Located in Byron Bay, Australia, the Northern Rivers Beach House is chock-full of ingenious solutions to a difficult brief. Challenged to re-interpret the traditional beach shack on a limited budget, architects Erhard Rathmayr and Monika Obrist of Brisbane firm refresh*design developed the building around flood restrictions that prohibit all habitable floors from being less than six and a half feet above ground. The law led them to create a cantilevered living space raised on a plinth, where both ends overhang and counterbalance one another. Made of steel, the soaring bridge-like structure contains an open-plan kitchen, dining, and living area on one side, with bedrooms and bathrooms on the other. Storage, parking, and laundry is housed down below. Sustainable materials like bamboo, plywood, and plantation timber add warmth to the living areas, while each room’s cross-ventilation system, facilitated by openings in the home’s facade, take advantage of the cool sea breeze.
“In consideration of the context, the design aimed to reinterpret the traditional beach shack vernacular in a contemporary way by embracing traditional materials, including corrugated metal, fiber cement sheeting, and timber elements,” Rathmayr says.
The architects’ inventive use of resources helped keep costs down. “We gave the facade’s ribbed metal cladding, commonly used in neighboring beach shacks, a metallic finish that provided a cost-effective solution and an upscale appearance,” Rathmayr says.
All openings are shade-protected with wide overhangs that prevent overheating and allow maximum light to enter into the living space. Natural ventilation, created by openings in the facade, negates the need for air conditioning. The firm developed a custom joiner for the powder-coated aluminum window frames, providing floor-to-ceiling views without the use of costly commercial window systems.

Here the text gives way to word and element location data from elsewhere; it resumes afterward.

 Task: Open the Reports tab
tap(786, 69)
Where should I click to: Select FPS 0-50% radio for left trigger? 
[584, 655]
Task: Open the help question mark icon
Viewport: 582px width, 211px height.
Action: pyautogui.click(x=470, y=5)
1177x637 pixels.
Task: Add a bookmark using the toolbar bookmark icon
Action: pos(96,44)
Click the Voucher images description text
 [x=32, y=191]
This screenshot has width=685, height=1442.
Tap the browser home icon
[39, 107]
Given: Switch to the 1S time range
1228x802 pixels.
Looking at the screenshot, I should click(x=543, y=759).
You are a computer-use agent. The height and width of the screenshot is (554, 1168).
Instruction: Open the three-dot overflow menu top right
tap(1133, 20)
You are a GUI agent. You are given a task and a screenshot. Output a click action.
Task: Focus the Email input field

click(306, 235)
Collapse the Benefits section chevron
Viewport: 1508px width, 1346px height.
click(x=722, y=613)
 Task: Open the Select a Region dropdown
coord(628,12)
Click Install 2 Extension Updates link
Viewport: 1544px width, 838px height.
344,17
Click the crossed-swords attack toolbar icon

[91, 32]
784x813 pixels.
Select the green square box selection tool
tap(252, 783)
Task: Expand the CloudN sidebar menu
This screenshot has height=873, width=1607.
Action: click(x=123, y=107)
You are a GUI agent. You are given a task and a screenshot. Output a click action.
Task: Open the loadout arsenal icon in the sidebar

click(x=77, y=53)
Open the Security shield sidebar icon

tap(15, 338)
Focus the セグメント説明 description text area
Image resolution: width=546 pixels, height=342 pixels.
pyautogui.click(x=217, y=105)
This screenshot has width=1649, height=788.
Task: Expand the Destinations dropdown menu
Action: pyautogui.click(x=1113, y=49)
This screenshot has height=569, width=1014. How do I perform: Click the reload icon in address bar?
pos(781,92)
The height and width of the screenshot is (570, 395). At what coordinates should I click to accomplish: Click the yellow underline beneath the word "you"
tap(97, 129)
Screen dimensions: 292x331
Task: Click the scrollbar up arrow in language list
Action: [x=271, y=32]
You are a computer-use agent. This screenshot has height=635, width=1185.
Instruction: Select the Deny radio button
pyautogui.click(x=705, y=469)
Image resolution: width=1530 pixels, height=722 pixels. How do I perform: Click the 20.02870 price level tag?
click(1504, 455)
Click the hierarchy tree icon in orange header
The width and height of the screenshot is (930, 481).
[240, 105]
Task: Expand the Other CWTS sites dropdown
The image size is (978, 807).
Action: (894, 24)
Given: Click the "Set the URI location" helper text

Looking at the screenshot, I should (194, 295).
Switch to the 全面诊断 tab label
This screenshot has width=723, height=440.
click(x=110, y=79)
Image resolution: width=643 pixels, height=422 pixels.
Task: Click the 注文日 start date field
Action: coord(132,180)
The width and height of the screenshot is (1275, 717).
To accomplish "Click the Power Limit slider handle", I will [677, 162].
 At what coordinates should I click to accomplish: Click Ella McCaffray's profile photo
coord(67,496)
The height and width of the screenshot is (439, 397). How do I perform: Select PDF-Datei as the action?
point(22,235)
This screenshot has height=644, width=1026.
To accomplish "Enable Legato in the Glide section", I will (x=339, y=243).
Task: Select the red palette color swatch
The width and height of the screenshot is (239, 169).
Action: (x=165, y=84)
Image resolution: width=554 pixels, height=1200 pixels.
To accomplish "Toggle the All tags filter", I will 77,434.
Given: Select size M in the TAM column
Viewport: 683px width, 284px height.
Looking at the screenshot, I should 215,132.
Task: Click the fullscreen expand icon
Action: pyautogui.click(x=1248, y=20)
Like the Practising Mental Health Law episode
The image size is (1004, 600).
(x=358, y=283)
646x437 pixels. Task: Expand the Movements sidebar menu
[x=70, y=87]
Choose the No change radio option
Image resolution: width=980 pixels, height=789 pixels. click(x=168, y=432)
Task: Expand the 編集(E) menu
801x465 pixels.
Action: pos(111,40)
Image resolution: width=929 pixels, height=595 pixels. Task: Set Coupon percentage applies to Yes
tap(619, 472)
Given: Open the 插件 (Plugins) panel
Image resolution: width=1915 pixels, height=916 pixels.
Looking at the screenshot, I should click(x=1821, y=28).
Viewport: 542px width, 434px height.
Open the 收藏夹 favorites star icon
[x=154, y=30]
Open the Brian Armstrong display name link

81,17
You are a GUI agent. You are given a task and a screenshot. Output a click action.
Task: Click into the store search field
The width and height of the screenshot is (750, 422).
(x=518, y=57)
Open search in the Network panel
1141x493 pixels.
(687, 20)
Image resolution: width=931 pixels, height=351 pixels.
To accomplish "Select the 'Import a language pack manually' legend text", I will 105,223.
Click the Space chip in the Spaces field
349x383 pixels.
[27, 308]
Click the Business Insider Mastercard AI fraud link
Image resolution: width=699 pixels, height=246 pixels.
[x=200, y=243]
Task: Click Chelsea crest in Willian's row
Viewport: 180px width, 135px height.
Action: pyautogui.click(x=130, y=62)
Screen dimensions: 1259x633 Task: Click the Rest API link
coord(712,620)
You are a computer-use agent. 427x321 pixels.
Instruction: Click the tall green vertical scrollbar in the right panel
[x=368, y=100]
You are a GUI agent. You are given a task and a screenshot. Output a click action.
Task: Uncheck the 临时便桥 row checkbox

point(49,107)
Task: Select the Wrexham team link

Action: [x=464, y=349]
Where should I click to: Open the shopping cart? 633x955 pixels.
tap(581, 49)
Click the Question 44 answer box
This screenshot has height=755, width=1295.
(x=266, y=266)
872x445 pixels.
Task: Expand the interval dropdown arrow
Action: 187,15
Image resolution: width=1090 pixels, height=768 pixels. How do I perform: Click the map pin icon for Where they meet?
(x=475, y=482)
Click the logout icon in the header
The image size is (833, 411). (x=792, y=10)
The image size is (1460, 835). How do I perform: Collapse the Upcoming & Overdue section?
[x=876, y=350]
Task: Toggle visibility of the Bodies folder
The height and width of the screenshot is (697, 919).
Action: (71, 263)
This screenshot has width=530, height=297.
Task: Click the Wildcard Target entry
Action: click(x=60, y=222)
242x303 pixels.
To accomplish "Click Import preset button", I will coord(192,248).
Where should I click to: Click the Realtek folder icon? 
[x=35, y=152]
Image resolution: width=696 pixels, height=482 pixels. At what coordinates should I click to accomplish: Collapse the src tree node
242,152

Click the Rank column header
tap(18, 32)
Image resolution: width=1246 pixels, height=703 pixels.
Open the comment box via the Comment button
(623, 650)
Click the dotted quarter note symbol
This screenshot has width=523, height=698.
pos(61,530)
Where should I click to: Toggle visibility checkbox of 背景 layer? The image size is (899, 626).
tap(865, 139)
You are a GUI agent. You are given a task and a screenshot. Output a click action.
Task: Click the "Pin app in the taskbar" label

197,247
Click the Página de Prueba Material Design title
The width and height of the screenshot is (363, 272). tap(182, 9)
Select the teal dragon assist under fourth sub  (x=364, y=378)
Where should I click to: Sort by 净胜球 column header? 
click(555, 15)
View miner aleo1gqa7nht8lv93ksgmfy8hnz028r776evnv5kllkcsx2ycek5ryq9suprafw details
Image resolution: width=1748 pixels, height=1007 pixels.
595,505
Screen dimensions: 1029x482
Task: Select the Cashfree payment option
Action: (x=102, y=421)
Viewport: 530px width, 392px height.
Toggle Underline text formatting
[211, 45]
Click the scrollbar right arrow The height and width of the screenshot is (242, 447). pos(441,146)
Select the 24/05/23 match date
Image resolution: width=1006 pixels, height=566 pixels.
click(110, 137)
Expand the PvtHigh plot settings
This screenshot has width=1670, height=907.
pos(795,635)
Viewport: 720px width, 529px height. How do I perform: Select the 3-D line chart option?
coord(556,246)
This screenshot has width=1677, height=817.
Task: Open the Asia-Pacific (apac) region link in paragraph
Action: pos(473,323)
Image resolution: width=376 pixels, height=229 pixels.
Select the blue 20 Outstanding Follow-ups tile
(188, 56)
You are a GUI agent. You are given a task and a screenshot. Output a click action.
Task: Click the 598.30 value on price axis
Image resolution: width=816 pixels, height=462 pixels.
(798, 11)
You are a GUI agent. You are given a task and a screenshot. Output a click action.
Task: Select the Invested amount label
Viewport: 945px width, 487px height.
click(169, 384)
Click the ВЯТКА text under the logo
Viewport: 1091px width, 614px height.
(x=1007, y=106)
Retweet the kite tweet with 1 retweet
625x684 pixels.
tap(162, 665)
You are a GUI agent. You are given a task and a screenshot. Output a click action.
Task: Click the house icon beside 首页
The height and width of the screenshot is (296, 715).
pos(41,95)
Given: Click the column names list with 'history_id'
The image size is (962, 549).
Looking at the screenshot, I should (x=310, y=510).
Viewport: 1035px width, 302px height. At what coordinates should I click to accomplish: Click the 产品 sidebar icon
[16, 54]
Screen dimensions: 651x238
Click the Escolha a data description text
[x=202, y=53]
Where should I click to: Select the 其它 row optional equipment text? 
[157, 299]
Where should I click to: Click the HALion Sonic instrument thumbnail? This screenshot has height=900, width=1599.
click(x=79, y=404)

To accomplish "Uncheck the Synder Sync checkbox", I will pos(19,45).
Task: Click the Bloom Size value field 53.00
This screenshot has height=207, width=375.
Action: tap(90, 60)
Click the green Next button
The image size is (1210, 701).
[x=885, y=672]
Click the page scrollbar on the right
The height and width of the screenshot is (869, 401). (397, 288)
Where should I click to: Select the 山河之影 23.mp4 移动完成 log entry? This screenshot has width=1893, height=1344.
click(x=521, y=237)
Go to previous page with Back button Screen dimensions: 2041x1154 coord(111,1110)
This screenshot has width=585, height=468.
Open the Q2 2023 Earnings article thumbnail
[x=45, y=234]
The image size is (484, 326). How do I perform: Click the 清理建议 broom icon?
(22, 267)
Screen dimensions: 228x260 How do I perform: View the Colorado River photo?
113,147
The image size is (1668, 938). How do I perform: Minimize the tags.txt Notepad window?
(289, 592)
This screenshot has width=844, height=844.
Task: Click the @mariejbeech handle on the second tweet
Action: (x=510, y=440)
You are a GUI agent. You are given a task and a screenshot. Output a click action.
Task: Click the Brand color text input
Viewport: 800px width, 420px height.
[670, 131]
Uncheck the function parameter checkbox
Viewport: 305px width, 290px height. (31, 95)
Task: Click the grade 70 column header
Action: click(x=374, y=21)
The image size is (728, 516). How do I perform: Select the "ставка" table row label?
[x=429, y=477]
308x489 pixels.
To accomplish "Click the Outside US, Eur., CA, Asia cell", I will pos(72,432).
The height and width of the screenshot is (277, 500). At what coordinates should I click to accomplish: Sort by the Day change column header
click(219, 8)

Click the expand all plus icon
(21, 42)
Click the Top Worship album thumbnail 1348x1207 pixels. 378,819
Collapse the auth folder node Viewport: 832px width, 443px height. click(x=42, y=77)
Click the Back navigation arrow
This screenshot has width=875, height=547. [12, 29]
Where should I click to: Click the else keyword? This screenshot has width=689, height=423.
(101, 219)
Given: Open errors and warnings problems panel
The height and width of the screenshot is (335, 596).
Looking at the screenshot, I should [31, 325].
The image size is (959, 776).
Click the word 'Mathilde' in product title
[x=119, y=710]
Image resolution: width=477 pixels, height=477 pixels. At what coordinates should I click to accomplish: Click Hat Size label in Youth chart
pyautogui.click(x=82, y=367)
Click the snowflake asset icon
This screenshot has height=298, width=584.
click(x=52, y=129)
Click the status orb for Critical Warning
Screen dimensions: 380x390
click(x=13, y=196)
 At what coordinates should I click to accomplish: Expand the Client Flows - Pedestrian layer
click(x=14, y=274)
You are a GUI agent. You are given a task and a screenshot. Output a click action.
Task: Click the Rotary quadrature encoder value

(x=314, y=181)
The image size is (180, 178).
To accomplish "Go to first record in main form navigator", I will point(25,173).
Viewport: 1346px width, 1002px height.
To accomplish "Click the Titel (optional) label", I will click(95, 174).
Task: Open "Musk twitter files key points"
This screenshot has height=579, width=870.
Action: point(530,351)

An open-plan kitchen, living, and dining area runs along one side of the upper floor. A study is situated next to the kitchen, while the other half of the building houses the two bedrooms. Black matte bamboo flooring by Silestone and birch ceilings, finished in a walnut stain, add warmth and texture to the interior.
In the kitchen, a Blanco exhaust fan is surrounded by a stove, oven, and dishwasher by Westinghouse. A series of pendants by She Lights are equipped with LED fittings.
The top floor opens onto an expansive deck on the north side of the house. An entry yard on its east side provides a seamless connection to the outdoor environment, while ensuring adequate shading and screening for privacy.
The largest portion of the living area is supported by cross-braced columns. Flanged steel beams create a strong, lightweight frame.
The vertical ridges and muted color of the home’s corrugated metal cladding contrasts with wood balustrades that line the stairs and balcony.